The authors concluded that the antibody response to the quadrivalent HPV vaccine was strong and sustained in females who either had chronic kidney disease or were on dialysis. A similarly strong response was not seen among the participants who had undergone kidney transplant. They urged further study to find out if vaccination before kidney transplantation or a different vaccination regimen would benefit kidney transplant recipients.
Does cannabis use lead to adverse pregnancy outcomes?
Women who use cannabis during the course of their pregnancy may be more likely to deliver infants with low birthweight who need intensive care, according to a recent meta-analysis published in BMJ Open.
Researchers used 7 electronic databases, which were searched from inception to April 2014 for case-control, cross-sectional, and cohort studies that investigated cannabis use during pregnancy and the subsequent maternal and fetal outcomes. Maternal, fetal, and neonatal outcomes covering up to 6 weeks postpartum after exposure to cannabis were studied.

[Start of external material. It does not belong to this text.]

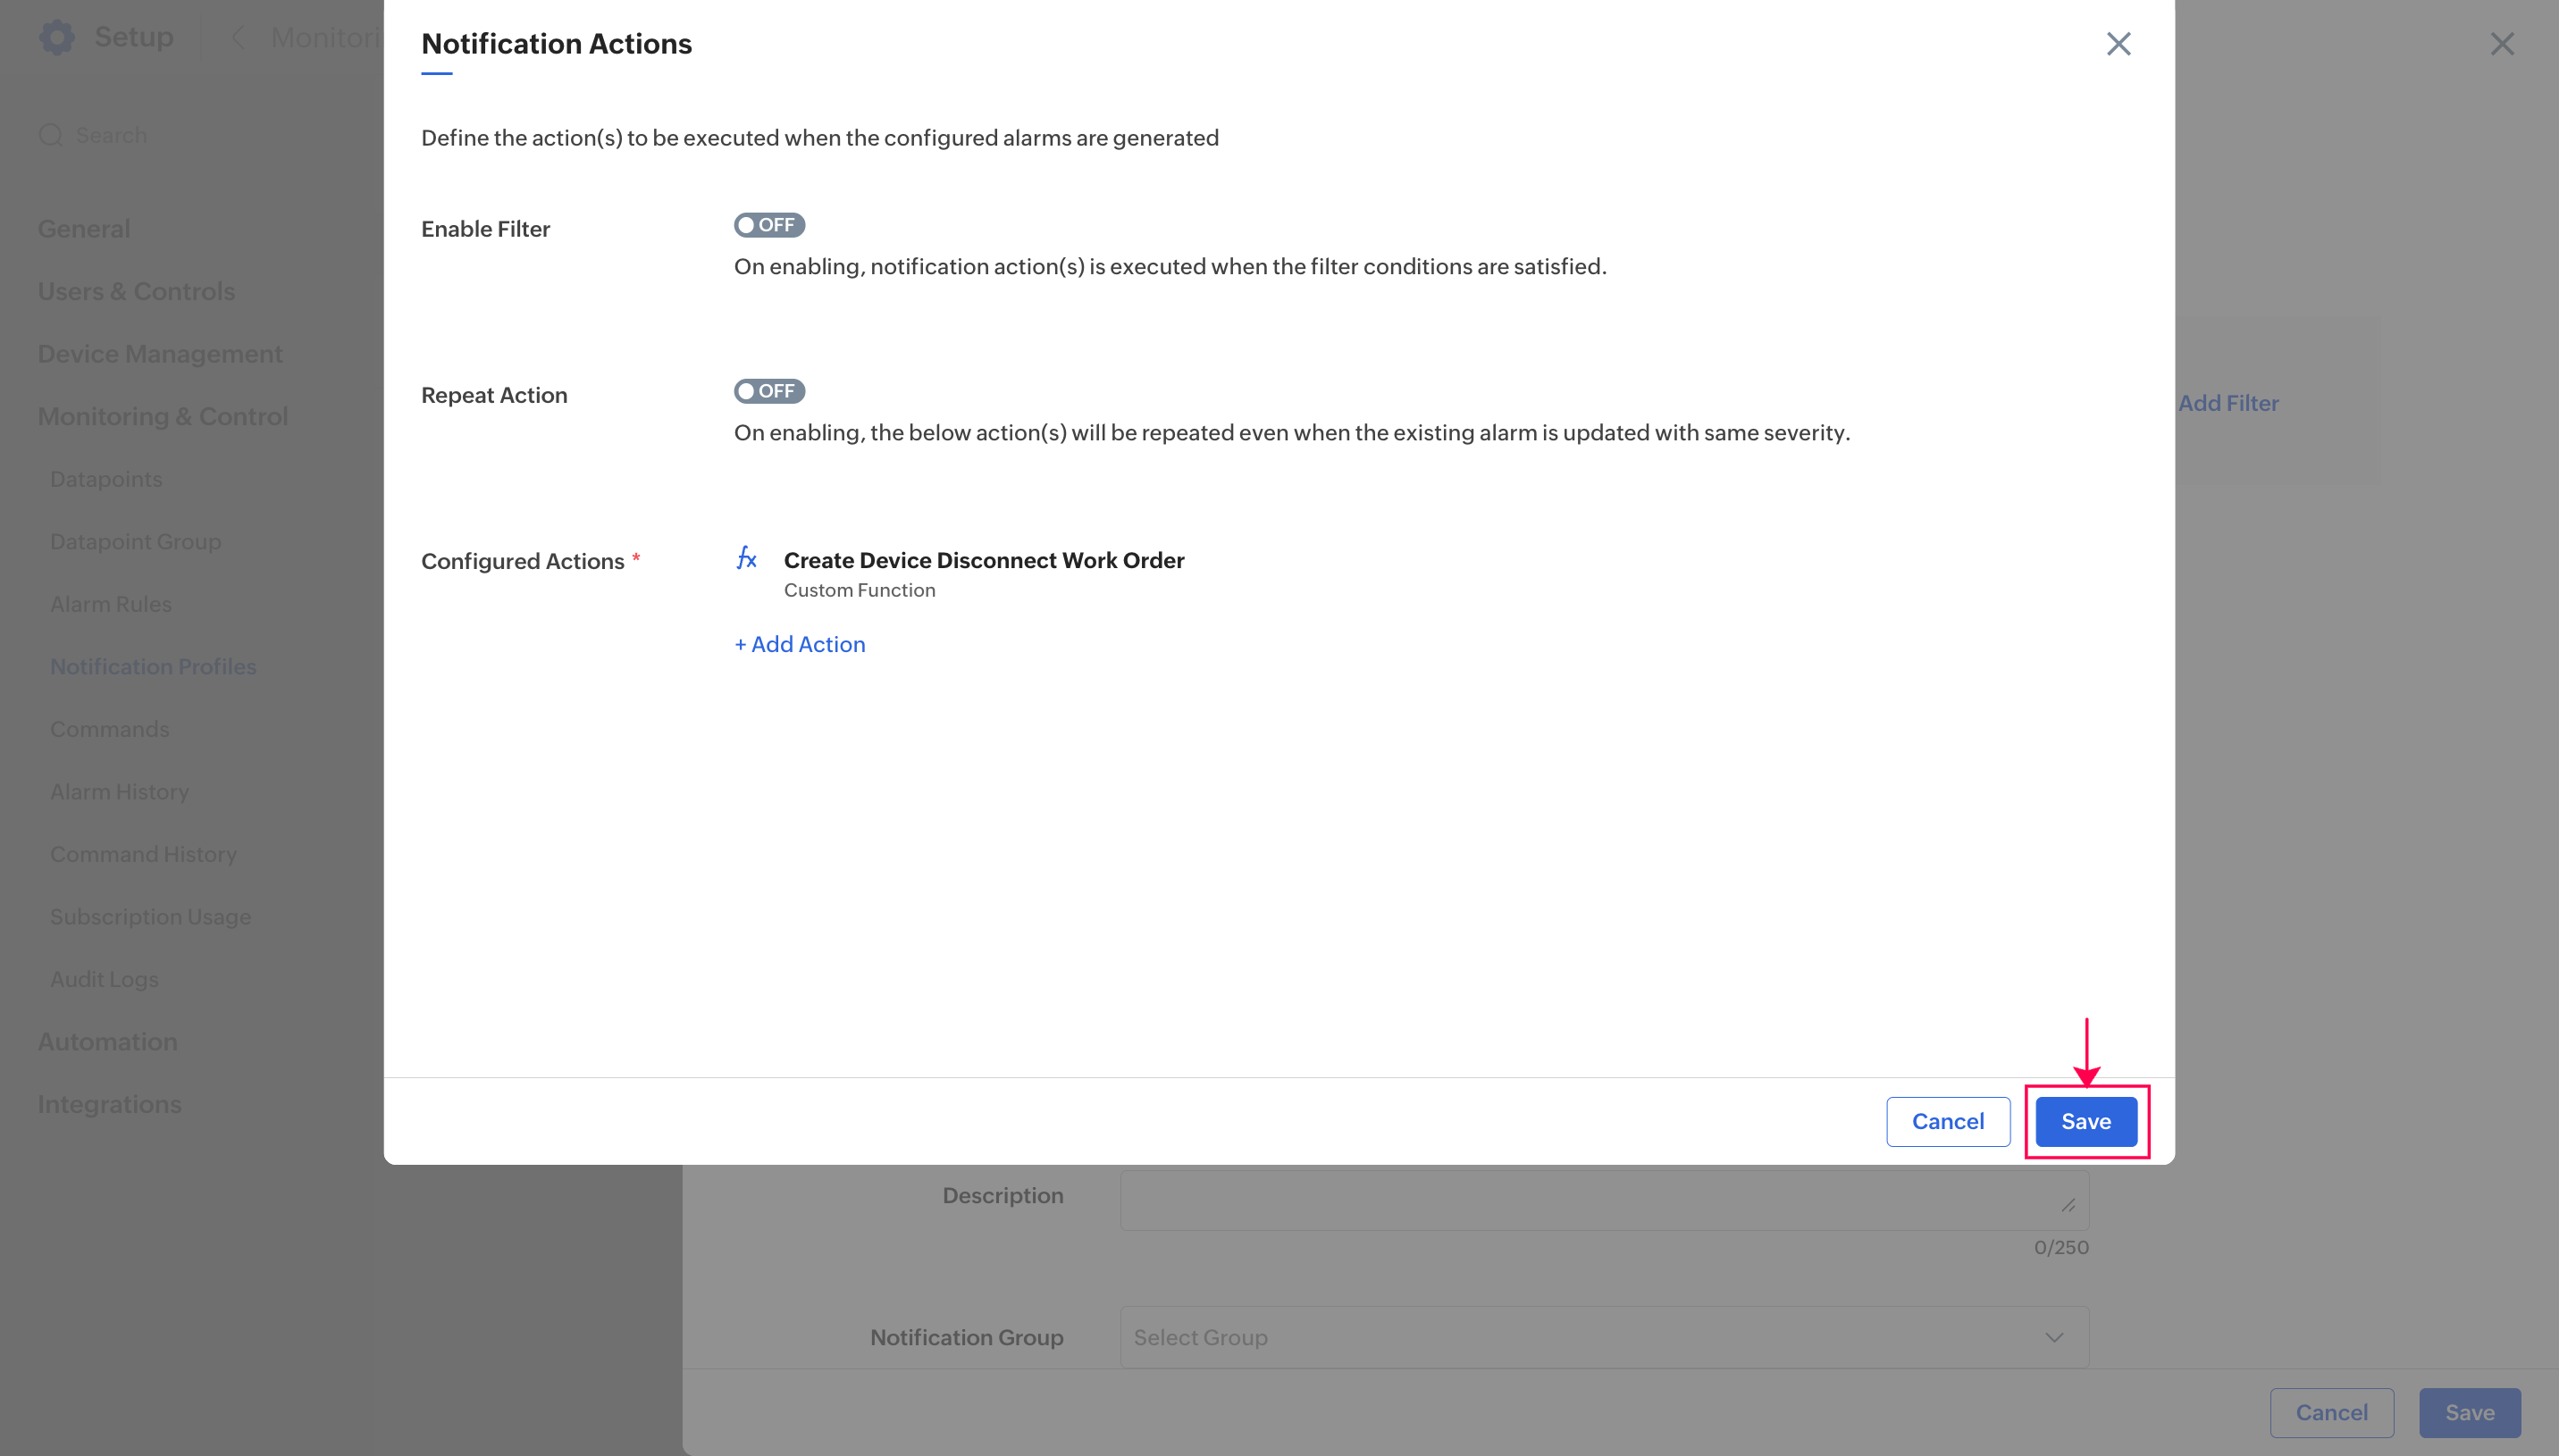The image size is (2559, 1456).
Task: Close the background panel with X icon
Action: (2501, 44)
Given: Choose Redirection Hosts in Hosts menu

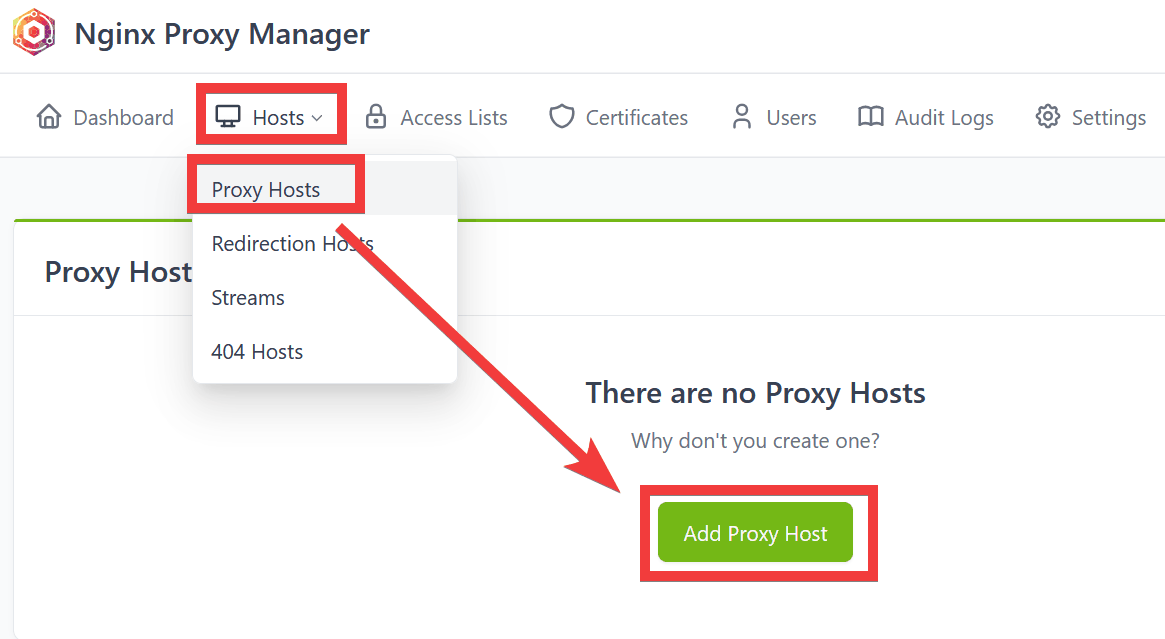Looking at the screenshot, I should coord(292,244).
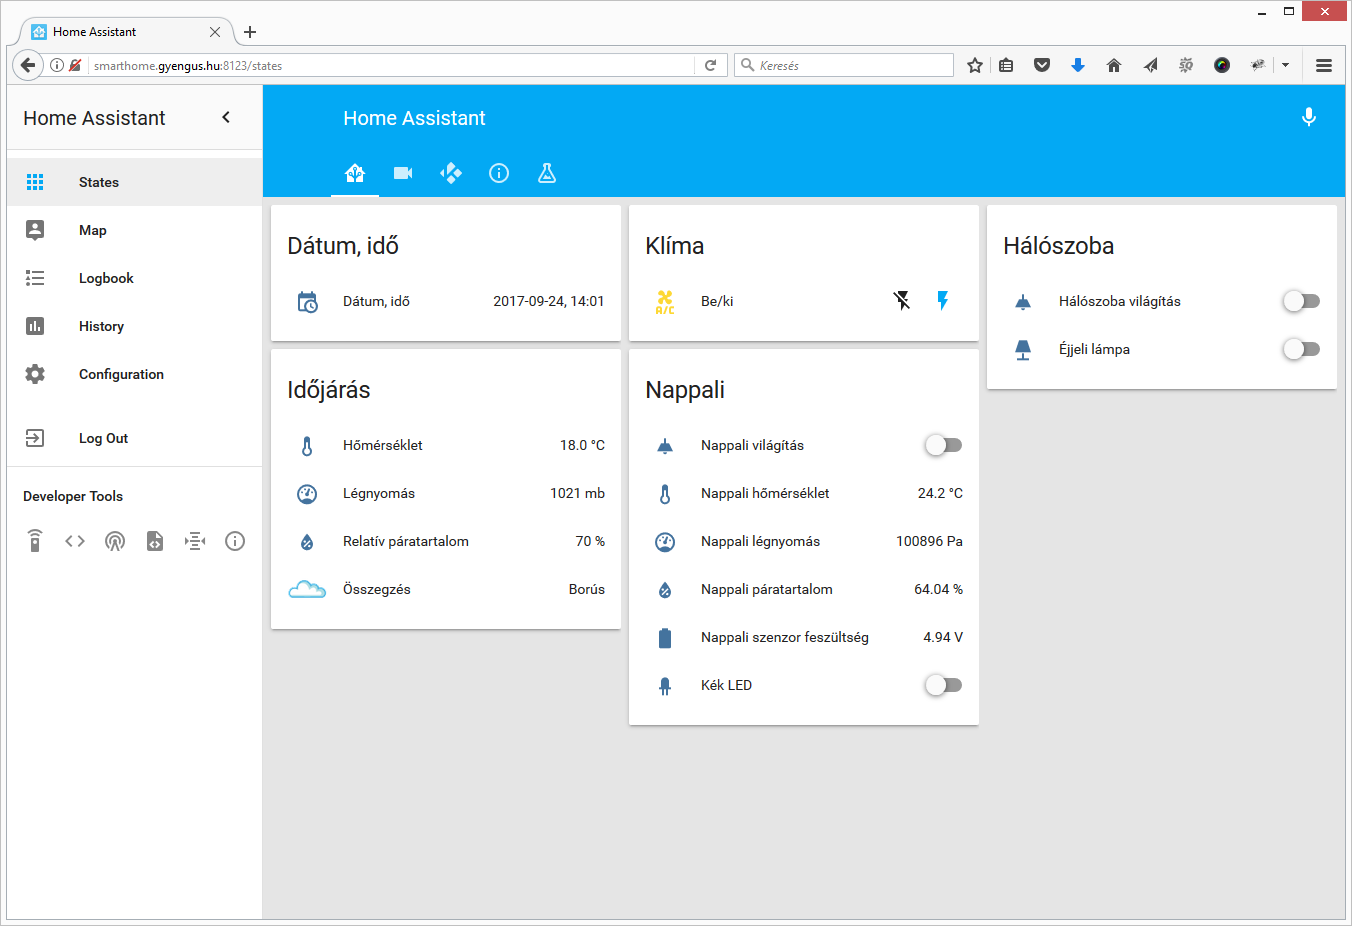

Variables that had 3 or more studies where the outcomes were consistently measured were used. Outcomes included in the meta-analysis were anemia, birthweight, low birthweight, neonatal length, placement in the neonatal intensive care unit, gestational age, head circumference, and preterm birth.
Overall, the investigators used 24 studies in their review. Analysis showed that women who used cannabis during pregnancy had increased odds of anemia (pooled OR [pOR]=1.36: 95% CI 1.10 to 1.69) when compared to women who did not use cannabis during pregnancy. When compared to infants with no in utero exposure to cannabis, those with exposure had a decrease in birth weight (low birth weight pOR=1.77: 95% CI 1.04 to 3.01; pooled mean difference (pMD) for birth weight=109.42â g: 38.72 to 180.12). In addition, infants with exposure to cannabis in utero were found to be more likely to be placed in the neonatal intensive care unit (pOR=2.02: 1.27 to 3.21).
The researchers concluded that cannabis use during pregnancy could lead to adverse outcomes in both mother and baby. Due to the increasing social acceptance of cannabis use, they stated that both healthcare providers and expectant mothers could use more education on the potential adverse effects of cannabis during pregnancy.